This crazy counsel instantly met with general applause. Everyone approved of it, of that there could be no doubt.
Halil Patrona regarded them all in contemptuous silence. Only when “crazy” Ibrahim’s proposal had been resolved upon did he stand up and say:
“I myself will go to the Seraglio.”
Some of them regarded him with amazement, others laughed. Musli clapped his hands together in his desperation.
“Halil! dost thou dream or art thou beside thyself? Dost thou imagine thyself to be one of the Princes of the Thousand and One Nights who can hew his way through monsters and spectres, or art thou wearied of beholding the sun from afar and must needs go close up to him?”
“’Tis no concern of thine what I do, and if I am not afraid what need is there for thee to be afraid on my account?”
“But, prythee, bethink thee, Halil! It would be a much more sensible jest on thy part to leap into the den of a lioness suckling her young; and thou wouldst be a much wiser man if thou wert to adventure thyself in the sulphur holes of Balsorah, or cause thyself to be let down, for the sake of a bet, into the coral-beds at the bottom of the Sea of Candia to pick up a bronze asper,[2] instead of going to the Seraglio where there are now none but thine enemies, and where the very atmosphere and the spider crawling down the wall is venomous to thee and thy deadly enemy.”

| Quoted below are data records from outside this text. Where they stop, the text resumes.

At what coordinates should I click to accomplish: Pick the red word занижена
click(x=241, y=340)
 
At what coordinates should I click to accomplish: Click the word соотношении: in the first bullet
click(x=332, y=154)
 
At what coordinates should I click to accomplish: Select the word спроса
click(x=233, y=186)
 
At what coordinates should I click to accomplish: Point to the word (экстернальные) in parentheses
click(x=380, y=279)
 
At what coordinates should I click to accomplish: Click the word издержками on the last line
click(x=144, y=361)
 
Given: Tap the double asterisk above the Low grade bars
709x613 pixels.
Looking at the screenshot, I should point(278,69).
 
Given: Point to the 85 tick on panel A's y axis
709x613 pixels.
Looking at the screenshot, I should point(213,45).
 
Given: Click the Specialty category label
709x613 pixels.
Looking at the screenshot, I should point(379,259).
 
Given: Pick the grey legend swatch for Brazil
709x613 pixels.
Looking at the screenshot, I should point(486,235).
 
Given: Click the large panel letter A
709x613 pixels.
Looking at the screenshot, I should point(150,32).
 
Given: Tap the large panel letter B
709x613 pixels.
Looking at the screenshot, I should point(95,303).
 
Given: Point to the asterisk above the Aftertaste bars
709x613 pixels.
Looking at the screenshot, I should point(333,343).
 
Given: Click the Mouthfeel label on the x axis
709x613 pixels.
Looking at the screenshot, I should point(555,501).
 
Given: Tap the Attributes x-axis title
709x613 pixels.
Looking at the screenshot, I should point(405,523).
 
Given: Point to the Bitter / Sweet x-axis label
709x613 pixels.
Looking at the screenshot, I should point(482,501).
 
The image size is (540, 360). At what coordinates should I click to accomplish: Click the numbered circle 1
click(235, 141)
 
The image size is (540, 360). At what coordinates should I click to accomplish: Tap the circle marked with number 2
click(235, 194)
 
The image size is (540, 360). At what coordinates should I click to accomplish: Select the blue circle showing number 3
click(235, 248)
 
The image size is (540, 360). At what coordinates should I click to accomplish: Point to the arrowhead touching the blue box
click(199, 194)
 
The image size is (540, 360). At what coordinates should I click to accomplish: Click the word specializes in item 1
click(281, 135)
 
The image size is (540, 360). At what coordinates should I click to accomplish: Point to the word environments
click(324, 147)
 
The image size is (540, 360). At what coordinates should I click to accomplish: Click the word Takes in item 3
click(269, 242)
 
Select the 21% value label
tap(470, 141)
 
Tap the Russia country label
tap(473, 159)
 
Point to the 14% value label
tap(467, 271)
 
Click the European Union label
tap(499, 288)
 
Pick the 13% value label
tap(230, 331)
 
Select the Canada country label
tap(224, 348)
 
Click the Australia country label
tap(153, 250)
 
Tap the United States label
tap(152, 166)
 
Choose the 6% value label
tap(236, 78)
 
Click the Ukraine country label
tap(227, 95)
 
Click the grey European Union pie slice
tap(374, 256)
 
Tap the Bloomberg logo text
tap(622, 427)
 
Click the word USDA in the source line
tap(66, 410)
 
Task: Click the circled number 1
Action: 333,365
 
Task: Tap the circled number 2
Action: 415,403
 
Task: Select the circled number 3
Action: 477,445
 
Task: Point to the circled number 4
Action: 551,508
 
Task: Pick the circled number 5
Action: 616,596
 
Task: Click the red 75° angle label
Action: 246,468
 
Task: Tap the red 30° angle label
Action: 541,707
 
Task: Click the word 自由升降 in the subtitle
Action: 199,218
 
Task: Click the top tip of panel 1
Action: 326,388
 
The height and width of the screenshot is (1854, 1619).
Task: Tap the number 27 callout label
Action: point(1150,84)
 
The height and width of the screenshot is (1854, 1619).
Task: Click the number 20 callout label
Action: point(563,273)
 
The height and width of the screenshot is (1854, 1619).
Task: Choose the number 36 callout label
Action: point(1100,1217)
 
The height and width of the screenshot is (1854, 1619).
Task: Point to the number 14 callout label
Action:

“They may kill me,” cried Halil, striking his bosom with both hands and boldly stepping forward—“they may kill me it is true, but they shall never be able to say that I was afraid of them. They may tear my limbs to pieces, but when it comes to be recorded in the Chronicles that the rabble of Constantinople were cowards, it shall be recorded at the same time that, nevertheless, there was one man among them who could not only talk about death but could look it fairly between the eyes when it appeared before him.”
“Listen, Halil! I and many more like me are capable of looking into the very throat of loaded cannons. Many is the time, too, that I have seen sharp swords drawn against me, and no lance that ever hath left the smith’s hand can boast that I have so much as winked an eye before its glittering point. But what is the use of valour in a place where you know that the very ground beneath your feet has Hell beneath it, and it only needs a spark no bigger than that which flashes from a man’s eye when he has received a buffet, and we shall all fly into the air. Why, even if both our hands were full of swords and pistols, not one of them could protect us—so who would wish to be brave there?”
“Have I invited thee to come? Did I not say that I would go alone?”
“But we won’t let thee go. What art thou thinking about? If they destroy thee there we shall be without a leader, and we shall fall to pieces and perish like the rush-roof of a cottage when the joists are suddenly pulled from beneath it. And thou thyself wilt be a laughing-stock to the people, like the cock of the fairy tale who spitted and roasted himself.”